Today people were really mean. For example, after accidentally spilling a glass of Chardonnay on our favorite Versace blouse, we took it to the dry cleaner looking for advice. When we asked if we should just throw it in the wash, the dry cleaner said, "A top that ugly should be thrown in the trash." People can be such bitches. Take for another example Vice President Dick Cheney. During a campaign stop in Ohio today, Cheney teased poor John Kerry mercilessly for using the word "sensitive." During a meeting with minority journalists last week, the presidential nominee told the group, "I believe I can fight a more effective, more thoughtful, more strategic, more proactive, more sensitive war on terror that reaches out to other nations and brings them to our side." Today Cheney leapt on the statement in front of a Republican crowd, saying "America has been in too many wars for any of our wishes, but not a one of them was won by being sensitive." He went on to mock Kerry by accenting the word "sensitive" at least a half dozen more times during the speech, to gales of bitter laughter from Republican followers. Though this hurt Kerry's feelings a great deal, Democratic supporter Satan spoke up in his defense. "[Kerry] shouldn't worry about Dick Cheney," said the current Prince of Darkness. "When Dick joins me in hell I'll be sure to pay special attention to his sensitive areas." Oh, goody. And while you're at it, can you do something about that bitch drycleaner, too?


We now turn to the "News of the Gay," starting with today's startling revelation from Gov. James E. McGreevey of New Jersey that he is a gay homosexual. At a news conference, the governor announced his resignation after confessing that he had an extramarital affair with another (presumably gay) man. "My truth is that I am a gay American," said McGreevey, who does indeed sound like he's got something stuck up his ass. "Shamefully, I have engaged in adult consensual affairs with another man, which violates my bonds of matrimony. It was wrong, it was foolish, it was inexcusable." And it was also HOT. But now's probably not the time for him to go into that. Meanwhile... It was a tough day for gay wedlock when the California Supreme Court annulled 4,000 same-sex marriages in one fell swoop. According to Chief Justice Ronald George, "Local authorities in San Francisco [meaning Mayor Gavin Newsom] exceeded their authority by taking official action in violation of applicable statutory provisions." In layman's terms, that means Mrs. and Mrs. Rosie O'Donnell have to return that juicer we gave them.

Records shown

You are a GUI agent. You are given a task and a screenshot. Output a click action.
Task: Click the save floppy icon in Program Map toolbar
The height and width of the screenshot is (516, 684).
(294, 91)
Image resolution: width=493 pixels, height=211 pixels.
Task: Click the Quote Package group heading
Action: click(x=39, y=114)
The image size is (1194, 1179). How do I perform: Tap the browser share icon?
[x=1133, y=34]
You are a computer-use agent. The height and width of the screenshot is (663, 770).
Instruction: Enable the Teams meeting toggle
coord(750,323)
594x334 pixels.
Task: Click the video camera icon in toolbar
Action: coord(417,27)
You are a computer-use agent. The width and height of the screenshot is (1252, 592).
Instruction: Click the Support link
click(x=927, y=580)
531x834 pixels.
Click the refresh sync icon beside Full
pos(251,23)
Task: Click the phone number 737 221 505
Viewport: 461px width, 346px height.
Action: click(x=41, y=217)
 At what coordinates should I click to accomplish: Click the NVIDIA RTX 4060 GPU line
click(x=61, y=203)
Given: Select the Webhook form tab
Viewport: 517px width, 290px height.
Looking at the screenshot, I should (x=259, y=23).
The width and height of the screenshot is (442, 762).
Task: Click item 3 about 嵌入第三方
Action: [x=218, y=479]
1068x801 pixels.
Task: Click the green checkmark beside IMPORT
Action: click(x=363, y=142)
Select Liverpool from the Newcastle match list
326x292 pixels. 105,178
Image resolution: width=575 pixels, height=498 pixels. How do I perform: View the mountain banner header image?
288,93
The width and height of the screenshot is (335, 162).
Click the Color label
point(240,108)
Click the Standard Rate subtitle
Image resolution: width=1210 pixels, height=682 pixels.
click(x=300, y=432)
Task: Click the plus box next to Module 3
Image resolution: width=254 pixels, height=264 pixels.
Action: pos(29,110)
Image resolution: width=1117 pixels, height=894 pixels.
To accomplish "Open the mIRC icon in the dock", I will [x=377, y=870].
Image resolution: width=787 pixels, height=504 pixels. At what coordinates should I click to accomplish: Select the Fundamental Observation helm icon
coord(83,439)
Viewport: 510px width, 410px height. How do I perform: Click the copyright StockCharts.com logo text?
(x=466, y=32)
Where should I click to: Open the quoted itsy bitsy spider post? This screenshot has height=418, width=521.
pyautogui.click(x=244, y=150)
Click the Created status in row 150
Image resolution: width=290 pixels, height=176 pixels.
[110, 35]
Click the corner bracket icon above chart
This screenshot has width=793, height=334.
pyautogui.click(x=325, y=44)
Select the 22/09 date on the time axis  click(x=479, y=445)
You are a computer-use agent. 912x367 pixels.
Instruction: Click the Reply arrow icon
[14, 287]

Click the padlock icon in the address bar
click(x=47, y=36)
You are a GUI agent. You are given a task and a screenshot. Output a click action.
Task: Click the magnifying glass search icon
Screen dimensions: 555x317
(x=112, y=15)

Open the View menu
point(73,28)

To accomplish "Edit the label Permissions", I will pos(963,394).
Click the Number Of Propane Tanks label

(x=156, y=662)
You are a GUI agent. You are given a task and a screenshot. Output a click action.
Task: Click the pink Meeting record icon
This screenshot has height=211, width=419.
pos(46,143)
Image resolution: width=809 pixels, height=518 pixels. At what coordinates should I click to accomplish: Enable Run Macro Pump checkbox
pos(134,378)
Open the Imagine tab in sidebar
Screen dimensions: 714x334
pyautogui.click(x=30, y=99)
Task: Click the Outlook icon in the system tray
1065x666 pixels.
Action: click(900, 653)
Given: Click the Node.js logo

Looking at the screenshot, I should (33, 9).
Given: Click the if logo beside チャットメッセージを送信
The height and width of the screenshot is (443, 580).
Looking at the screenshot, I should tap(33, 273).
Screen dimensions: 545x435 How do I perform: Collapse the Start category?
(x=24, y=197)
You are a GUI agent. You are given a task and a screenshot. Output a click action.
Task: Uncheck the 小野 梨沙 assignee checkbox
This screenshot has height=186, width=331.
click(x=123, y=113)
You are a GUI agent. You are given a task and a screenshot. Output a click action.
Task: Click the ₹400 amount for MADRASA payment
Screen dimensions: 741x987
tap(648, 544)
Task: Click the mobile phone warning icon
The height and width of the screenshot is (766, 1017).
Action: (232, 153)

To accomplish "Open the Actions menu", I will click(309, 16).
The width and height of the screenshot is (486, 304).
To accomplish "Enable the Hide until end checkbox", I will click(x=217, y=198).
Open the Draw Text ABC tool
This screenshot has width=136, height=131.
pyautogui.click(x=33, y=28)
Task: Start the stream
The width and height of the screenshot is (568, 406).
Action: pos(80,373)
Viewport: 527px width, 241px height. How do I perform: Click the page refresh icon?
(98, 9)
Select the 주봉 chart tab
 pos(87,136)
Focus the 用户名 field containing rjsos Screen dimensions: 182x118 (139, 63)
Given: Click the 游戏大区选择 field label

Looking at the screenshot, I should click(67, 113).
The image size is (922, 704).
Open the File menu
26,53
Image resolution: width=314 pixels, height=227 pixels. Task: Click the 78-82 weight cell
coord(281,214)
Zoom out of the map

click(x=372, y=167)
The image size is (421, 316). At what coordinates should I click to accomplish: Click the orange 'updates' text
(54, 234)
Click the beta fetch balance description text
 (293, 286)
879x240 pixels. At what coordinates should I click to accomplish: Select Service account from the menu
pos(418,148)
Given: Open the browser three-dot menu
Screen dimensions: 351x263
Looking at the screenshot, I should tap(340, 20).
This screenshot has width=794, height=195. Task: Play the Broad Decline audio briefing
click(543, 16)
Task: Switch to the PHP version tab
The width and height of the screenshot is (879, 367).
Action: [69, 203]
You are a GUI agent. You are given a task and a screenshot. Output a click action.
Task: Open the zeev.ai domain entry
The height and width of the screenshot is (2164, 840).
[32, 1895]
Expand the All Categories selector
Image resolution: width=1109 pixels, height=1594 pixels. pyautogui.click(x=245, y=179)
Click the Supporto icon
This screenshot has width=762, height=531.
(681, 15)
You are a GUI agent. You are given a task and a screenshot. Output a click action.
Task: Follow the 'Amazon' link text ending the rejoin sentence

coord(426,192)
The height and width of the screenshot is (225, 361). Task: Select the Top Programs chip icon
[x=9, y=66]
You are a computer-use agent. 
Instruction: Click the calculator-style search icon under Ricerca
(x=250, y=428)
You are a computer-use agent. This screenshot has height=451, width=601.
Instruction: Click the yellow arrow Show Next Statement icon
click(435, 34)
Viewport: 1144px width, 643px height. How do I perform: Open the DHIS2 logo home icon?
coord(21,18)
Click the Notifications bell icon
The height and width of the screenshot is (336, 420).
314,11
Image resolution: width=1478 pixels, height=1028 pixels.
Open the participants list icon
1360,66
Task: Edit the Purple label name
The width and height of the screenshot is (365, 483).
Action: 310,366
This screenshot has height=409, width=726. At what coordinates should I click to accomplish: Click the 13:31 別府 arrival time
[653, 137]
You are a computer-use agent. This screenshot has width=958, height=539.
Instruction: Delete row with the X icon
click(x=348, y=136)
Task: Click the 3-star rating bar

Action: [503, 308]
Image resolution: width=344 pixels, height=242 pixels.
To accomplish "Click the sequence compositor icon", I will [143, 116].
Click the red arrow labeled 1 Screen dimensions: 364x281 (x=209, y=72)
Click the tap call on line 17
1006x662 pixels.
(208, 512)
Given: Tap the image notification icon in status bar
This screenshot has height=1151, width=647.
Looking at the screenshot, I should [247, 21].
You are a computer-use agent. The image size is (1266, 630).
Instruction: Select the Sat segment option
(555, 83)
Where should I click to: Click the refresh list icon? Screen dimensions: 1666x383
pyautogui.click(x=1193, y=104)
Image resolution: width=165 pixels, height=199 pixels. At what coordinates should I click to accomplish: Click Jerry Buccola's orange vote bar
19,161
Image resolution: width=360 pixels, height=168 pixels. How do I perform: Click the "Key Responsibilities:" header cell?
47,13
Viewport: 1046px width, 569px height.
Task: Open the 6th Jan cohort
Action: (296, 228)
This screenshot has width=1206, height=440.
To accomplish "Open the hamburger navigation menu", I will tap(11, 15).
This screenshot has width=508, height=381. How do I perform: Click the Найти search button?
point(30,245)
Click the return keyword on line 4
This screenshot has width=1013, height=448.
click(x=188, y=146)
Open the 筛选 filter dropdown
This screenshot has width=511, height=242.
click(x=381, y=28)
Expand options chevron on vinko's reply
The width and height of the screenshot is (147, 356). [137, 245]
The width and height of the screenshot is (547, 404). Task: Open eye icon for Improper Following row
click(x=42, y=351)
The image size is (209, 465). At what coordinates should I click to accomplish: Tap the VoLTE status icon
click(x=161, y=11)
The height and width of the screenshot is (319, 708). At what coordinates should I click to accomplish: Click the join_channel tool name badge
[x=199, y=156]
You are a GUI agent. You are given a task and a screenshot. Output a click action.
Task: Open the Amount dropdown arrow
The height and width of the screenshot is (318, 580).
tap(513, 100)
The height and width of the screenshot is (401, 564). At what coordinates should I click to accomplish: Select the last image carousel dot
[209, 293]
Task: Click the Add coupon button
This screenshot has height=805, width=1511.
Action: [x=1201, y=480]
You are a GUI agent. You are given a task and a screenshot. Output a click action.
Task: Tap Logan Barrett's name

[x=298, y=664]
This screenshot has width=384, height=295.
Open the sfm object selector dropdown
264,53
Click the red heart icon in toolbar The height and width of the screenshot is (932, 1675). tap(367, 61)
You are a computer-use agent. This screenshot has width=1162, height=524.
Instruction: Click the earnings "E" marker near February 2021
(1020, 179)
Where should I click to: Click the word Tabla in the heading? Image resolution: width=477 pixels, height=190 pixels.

Problem statement
According to the news commentary above, how many same-sex marriages did the California Supreme Court annul?

Answer section
4,000